* _Your task_: Starting at the line that has "Open the Exclusive diamond category icon" and stopping after the line that has "Task: Expand the 'filter age > 20' transform", reproduce the listing below exactly; omit everything else.
##### Provided records #####
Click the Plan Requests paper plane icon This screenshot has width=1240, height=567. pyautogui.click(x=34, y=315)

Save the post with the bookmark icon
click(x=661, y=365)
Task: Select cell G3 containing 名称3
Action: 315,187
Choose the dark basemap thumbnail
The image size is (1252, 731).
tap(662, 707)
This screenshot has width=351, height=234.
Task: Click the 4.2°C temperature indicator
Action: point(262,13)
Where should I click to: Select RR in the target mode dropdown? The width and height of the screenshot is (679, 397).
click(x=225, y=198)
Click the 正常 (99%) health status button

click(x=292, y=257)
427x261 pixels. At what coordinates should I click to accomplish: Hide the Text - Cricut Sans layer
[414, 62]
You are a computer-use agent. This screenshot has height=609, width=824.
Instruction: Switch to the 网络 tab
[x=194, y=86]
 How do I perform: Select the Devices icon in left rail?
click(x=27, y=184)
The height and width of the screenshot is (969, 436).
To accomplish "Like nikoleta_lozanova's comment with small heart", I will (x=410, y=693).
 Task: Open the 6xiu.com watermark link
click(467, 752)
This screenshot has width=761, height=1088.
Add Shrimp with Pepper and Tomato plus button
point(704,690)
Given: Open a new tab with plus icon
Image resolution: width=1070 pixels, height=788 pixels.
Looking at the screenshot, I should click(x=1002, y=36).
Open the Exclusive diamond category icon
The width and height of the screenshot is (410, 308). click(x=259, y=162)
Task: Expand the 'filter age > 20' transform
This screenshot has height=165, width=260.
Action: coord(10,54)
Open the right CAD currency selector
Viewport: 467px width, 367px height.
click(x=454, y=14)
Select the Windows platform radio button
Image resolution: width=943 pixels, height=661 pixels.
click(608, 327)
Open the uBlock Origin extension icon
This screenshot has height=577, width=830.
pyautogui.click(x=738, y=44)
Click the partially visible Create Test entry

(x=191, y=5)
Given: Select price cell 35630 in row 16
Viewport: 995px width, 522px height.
#####
* _Expected output_:
Open the Exclusive diamond category icon
The width and height of the screenshot is (410, 308). click(x=259, y=162)
Task: Expand the 'filter age > 20' transform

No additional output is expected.